Records from a data source:

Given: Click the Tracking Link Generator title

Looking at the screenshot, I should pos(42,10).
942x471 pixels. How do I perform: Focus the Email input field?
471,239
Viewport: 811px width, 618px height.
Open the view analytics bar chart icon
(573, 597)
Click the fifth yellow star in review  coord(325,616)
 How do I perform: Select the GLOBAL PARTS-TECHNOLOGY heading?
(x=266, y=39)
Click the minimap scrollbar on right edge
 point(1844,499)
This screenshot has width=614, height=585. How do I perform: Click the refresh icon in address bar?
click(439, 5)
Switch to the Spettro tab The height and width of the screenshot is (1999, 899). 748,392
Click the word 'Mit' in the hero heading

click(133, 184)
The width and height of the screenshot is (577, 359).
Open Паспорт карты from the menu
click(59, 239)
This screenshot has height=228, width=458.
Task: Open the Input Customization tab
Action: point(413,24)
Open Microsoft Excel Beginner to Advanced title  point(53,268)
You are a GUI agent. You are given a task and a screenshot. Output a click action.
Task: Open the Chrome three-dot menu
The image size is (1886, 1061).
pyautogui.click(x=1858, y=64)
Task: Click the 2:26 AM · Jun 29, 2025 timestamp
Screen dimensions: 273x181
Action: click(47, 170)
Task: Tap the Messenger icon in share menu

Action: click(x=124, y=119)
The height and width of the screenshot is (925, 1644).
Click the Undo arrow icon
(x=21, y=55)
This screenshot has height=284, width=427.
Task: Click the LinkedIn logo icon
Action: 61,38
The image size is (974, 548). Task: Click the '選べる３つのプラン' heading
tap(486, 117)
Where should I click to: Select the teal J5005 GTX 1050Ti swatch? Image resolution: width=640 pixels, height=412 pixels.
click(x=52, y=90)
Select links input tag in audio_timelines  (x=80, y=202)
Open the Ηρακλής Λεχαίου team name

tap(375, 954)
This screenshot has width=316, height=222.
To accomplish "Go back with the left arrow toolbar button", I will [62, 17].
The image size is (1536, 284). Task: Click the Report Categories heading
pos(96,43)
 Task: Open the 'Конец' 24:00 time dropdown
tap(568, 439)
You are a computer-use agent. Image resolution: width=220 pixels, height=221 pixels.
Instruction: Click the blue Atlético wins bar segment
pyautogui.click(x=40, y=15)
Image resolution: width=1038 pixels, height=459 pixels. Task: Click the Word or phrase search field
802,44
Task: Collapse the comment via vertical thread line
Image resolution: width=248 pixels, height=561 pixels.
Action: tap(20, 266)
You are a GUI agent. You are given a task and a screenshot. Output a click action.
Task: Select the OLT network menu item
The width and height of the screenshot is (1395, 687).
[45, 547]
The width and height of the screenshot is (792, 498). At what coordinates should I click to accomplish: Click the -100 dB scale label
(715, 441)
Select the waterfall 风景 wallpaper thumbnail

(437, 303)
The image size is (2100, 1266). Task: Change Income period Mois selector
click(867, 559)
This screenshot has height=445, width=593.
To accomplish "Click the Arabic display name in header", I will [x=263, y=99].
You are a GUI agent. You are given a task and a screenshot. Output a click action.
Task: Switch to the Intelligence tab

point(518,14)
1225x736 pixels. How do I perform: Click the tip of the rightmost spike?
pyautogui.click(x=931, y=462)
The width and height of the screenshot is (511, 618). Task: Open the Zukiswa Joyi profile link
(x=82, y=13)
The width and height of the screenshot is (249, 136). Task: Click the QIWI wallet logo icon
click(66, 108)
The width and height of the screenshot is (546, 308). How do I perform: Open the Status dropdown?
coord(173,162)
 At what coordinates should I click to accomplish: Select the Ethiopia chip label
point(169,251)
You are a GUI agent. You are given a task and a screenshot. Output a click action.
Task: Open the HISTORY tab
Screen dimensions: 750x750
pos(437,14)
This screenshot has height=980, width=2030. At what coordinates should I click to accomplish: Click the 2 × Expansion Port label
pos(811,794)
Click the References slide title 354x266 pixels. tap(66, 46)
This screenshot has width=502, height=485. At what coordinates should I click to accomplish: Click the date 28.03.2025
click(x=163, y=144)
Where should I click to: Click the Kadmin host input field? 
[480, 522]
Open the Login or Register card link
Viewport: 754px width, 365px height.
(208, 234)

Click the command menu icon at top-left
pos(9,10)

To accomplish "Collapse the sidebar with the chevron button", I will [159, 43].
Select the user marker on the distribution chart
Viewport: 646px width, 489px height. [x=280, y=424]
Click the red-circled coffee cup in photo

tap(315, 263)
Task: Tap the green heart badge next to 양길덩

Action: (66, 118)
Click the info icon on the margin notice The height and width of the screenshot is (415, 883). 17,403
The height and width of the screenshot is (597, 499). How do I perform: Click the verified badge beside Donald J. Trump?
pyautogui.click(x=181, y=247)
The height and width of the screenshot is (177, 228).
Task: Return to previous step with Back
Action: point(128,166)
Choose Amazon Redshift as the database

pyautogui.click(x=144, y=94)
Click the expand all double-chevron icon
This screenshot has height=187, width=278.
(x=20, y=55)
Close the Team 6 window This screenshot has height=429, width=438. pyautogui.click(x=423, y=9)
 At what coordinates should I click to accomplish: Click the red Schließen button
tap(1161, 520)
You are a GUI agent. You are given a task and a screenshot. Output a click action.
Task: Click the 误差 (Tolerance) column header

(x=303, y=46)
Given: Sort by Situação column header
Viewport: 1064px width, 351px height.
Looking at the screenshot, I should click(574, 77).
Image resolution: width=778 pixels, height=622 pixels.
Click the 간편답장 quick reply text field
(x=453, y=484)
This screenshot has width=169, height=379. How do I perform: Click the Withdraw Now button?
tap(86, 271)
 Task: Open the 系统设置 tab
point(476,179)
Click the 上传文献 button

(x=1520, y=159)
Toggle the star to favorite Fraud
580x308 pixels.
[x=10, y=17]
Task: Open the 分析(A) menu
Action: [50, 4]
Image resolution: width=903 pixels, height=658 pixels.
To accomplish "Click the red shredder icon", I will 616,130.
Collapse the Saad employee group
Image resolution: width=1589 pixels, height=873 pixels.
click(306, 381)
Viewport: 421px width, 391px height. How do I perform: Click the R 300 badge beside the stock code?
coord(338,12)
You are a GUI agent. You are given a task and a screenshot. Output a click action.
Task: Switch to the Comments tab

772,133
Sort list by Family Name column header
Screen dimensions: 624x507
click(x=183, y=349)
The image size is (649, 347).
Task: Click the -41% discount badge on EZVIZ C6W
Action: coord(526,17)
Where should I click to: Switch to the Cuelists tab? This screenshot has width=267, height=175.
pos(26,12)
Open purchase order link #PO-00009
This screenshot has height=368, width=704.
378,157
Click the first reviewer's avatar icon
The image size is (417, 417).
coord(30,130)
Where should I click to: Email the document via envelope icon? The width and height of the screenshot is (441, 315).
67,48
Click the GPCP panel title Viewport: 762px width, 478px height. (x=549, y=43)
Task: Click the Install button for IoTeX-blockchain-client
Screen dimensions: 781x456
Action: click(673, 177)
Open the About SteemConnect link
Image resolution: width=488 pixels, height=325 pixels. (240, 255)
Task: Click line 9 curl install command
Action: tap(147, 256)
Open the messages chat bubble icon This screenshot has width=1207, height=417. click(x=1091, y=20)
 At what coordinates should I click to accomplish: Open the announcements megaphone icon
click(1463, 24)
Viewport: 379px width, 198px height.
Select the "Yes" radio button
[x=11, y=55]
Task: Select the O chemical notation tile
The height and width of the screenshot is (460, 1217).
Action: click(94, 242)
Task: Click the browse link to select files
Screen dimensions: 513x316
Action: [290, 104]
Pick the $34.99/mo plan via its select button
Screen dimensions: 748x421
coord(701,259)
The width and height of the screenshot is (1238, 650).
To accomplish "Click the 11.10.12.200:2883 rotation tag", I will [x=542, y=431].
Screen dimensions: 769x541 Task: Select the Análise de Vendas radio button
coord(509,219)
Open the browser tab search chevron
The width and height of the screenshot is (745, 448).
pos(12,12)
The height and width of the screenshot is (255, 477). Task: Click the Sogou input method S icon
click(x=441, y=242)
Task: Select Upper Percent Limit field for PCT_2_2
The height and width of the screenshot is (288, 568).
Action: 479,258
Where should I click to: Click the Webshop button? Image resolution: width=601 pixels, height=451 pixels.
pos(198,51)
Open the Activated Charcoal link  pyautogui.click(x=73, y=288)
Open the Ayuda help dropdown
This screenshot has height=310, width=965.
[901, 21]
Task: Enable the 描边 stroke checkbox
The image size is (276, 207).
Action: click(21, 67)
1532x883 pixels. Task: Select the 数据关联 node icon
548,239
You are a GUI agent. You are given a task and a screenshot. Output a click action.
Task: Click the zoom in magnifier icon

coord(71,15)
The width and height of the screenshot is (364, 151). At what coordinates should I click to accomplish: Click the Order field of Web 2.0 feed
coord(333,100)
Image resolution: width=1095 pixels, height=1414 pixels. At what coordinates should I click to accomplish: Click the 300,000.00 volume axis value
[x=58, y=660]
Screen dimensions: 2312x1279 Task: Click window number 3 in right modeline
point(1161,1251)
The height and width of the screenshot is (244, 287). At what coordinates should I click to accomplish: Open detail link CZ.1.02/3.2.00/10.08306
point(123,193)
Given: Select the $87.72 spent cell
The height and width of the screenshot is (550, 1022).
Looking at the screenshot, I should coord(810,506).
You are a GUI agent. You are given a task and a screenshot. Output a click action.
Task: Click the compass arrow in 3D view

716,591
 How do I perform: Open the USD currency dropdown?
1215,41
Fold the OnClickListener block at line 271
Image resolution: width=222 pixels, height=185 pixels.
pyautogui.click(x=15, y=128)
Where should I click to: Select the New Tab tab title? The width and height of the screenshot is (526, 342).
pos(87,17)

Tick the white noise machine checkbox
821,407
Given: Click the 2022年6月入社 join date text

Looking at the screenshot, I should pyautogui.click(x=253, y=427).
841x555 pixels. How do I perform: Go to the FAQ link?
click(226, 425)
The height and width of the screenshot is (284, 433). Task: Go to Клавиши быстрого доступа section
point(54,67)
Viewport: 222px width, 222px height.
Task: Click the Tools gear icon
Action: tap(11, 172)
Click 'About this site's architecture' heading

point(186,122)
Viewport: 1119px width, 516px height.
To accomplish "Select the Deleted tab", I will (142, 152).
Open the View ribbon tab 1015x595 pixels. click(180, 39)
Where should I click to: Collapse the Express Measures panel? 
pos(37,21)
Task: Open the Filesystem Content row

§ **EXERCISE INSTRUCTIONS**
Convert the records from the line with "This screenshot has width=169, height=379." up to and including the line with "coord(338,12)" into a JSON list of strings, one string per line, omitting blank lines.

§ **THE RESULT**
[
  "This screenshot has width=169, height=379. How do I perform: Click the Withdraw Now button?",
  "tap(86, 271)",
  " Task: Open the 系统设置 tab",
  "point(476,179)",
  "Click the 上传文献 button",
  "(x=1520, y=159)",
  "Toggle the star to favorite Fraud",
  "580x308 pixels.",
  "[x=10, y=17]",
  "Task: Open the 分析(A) menu",
  "Action: [50, 4]",
  "Image resolution: width=903 pixels, height=658 pixels.",
  "To accomplish \"Click the red shredder icon\", I will 616,130.",
  "Collapse the Saad employee group",
  "Image resolution: width=1589 pixels, height=873 pixels.",
  "click(306, 381)",
  "Viewport: 421px width, 391px height. How do I perform: Click the R 300 badge beside the stock code?",
  "coord(338,12)"
]